● **Task to complete**
With the pictures left out, print exactly the lines below that run from the one containing "This screenshot has width=1566, height=420." through the one containing "Default Quantity for".

● **Working data**

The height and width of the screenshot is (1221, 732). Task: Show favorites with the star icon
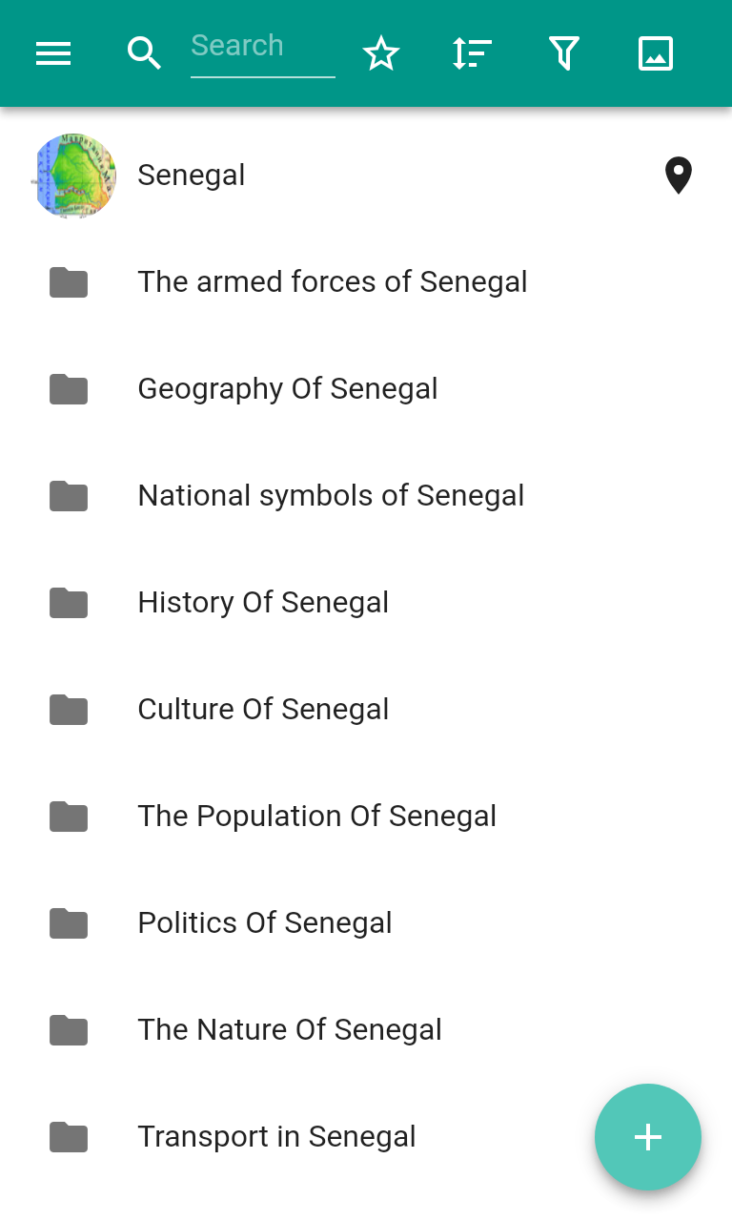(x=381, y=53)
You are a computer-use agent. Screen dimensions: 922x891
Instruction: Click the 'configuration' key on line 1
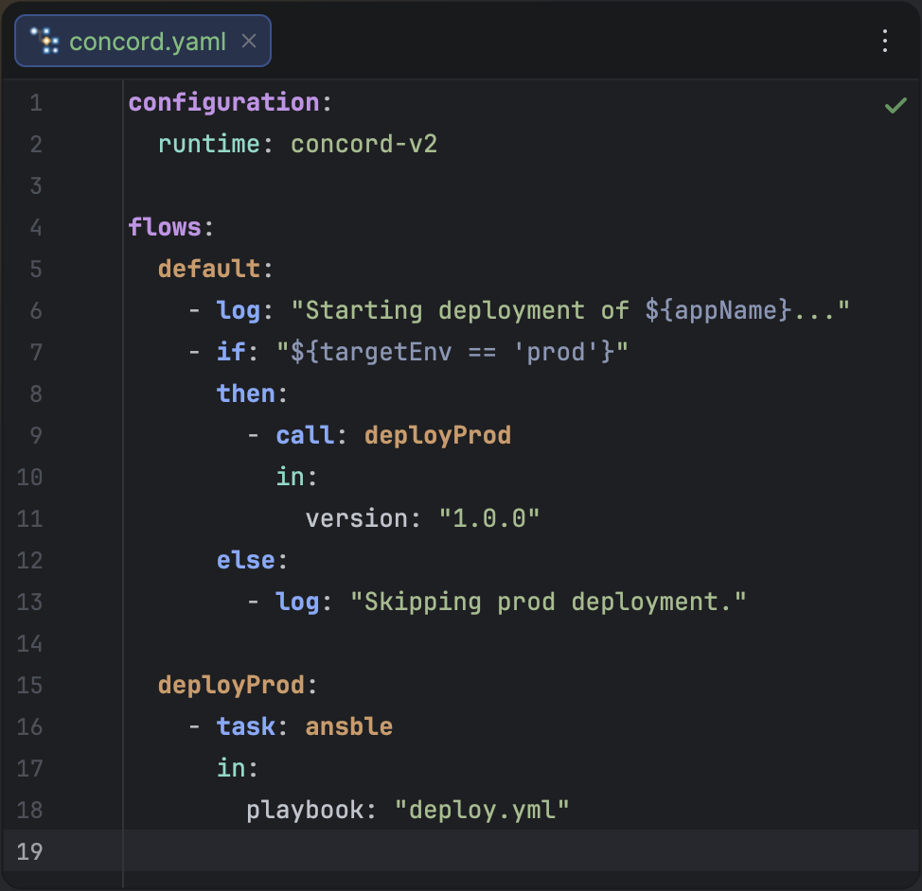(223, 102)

* * *

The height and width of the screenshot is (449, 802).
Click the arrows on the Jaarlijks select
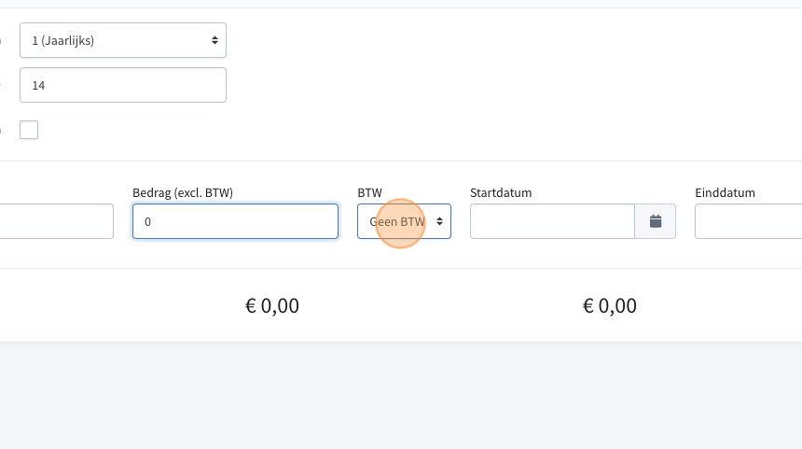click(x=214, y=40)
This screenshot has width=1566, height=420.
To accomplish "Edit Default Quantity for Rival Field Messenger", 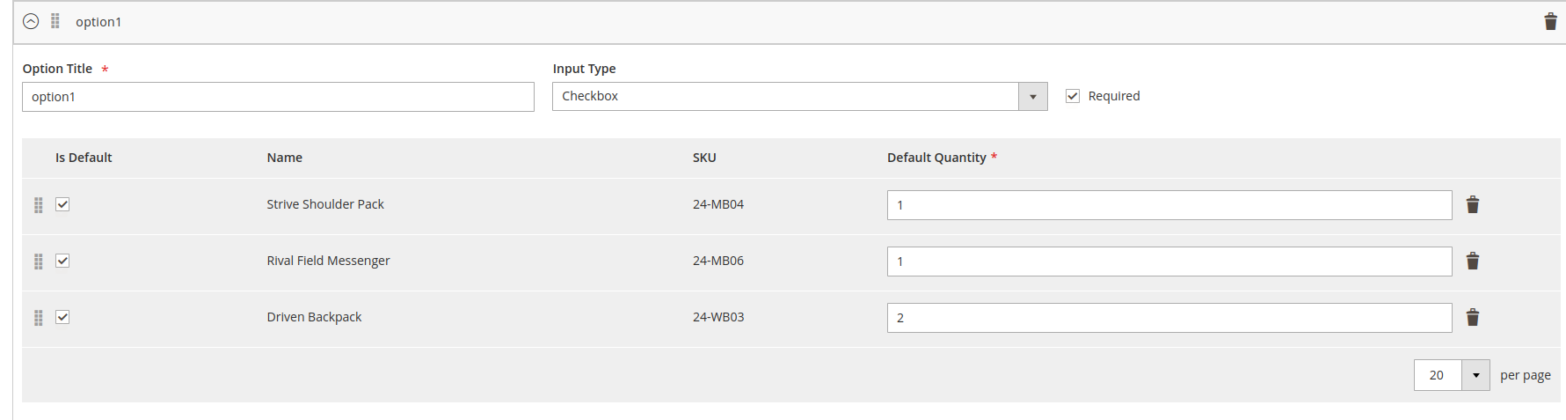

---

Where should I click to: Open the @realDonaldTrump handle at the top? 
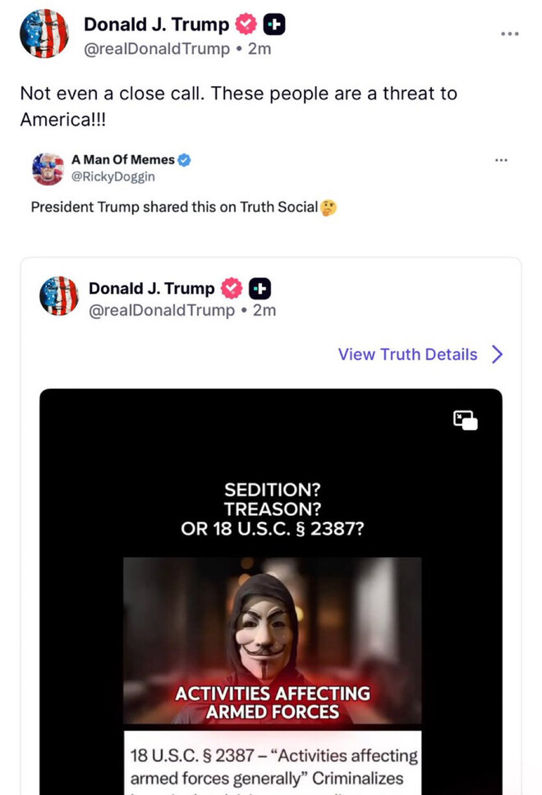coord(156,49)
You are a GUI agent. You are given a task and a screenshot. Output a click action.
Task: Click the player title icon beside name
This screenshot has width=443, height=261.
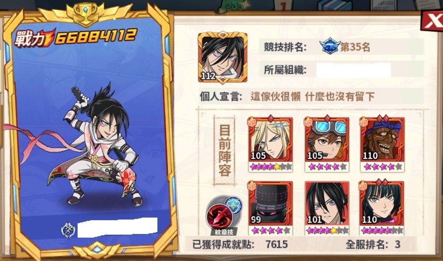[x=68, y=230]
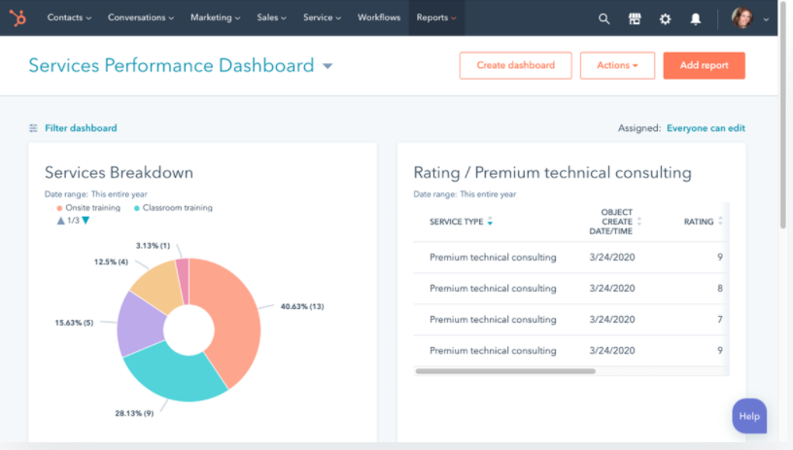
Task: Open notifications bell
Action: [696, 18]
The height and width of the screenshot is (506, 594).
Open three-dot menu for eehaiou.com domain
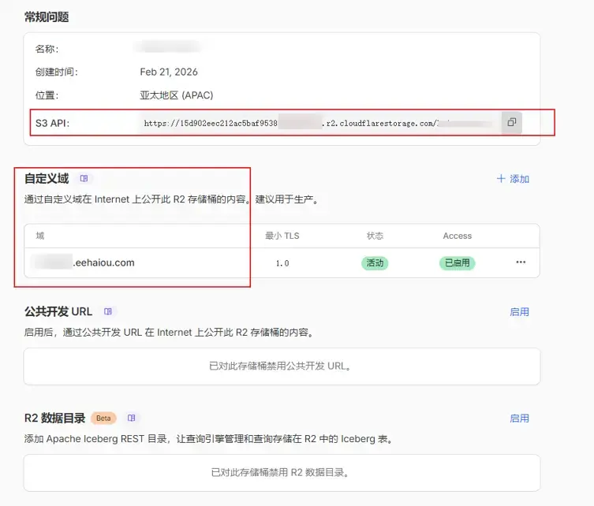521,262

● **Final answer**
This screenshot has width=1566, height=420.
To accomplish "Edit Default Quantity for Rival Field Messenger", 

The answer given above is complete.